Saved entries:

»»

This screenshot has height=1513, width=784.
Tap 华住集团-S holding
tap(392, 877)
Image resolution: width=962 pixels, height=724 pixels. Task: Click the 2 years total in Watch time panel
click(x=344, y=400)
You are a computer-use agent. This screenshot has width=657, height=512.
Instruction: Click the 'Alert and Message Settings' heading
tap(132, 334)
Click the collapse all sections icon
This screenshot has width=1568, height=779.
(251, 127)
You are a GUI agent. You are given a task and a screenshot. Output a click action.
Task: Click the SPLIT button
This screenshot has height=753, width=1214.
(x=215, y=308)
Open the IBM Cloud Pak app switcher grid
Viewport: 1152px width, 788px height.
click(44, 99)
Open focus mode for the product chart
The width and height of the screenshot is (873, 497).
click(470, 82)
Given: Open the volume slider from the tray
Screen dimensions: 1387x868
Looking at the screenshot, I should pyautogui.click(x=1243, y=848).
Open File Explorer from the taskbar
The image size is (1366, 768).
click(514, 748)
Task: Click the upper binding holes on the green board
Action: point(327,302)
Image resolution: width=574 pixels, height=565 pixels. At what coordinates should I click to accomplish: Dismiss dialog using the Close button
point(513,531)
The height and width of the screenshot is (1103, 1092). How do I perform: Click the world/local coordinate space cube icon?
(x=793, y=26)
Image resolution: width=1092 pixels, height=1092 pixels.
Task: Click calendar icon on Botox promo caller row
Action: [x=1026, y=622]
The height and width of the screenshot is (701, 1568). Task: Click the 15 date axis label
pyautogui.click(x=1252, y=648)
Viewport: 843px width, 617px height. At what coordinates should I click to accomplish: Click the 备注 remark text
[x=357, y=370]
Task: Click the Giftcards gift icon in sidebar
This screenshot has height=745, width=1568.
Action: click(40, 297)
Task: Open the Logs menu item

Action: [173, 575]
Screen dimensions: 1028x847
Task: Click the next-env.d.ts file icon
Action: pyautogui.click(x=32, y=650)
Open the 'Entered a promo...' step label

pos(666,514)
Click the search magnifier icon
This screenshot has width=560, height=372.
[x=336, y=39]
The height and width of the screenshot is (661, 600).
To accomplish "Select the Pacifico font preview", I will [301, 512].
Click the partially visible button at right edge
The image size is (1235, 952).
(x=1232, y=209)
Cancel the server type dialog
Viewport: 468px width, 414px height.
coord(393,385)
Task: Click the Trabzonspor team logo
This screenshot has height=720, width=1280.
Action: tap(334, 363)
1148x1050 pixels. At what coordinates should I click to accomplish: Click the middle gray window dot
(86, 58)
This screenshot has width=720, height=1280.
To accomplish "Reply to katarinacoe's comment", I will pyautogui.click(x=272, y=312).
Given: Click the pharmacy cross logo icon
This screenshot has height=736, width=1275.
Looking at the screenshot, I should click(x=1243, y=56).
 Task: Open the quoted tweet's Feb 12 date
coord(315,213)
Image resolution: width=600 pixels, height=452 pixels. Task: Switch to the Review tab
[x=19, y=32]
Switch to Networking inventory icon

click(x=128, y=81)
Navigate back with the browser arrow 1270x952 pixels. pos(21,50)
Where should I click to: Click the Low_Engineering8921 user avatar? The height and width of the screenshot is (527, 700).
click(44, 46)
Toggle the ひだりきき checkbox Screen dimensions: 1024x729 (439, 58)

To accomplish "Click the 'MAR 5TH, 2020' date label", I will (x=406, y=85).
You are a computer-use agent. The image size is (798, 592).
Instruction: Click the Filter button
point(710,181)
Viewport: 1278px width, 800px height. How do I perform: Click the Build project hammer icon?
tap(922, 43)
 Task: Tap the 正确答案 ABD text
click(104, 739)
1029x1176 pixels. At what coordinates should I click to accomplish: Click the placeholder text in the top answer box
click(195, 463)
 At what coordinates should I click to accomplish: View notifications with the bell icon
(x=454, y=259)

««

• ACTIVITY: Return each line from the entries above that includes "computer".

• RESPONSE AREA:
You are a computer-use agent. This screenshot has width=657, height=512.
You are a computer-use agent. The image size is (798, 592).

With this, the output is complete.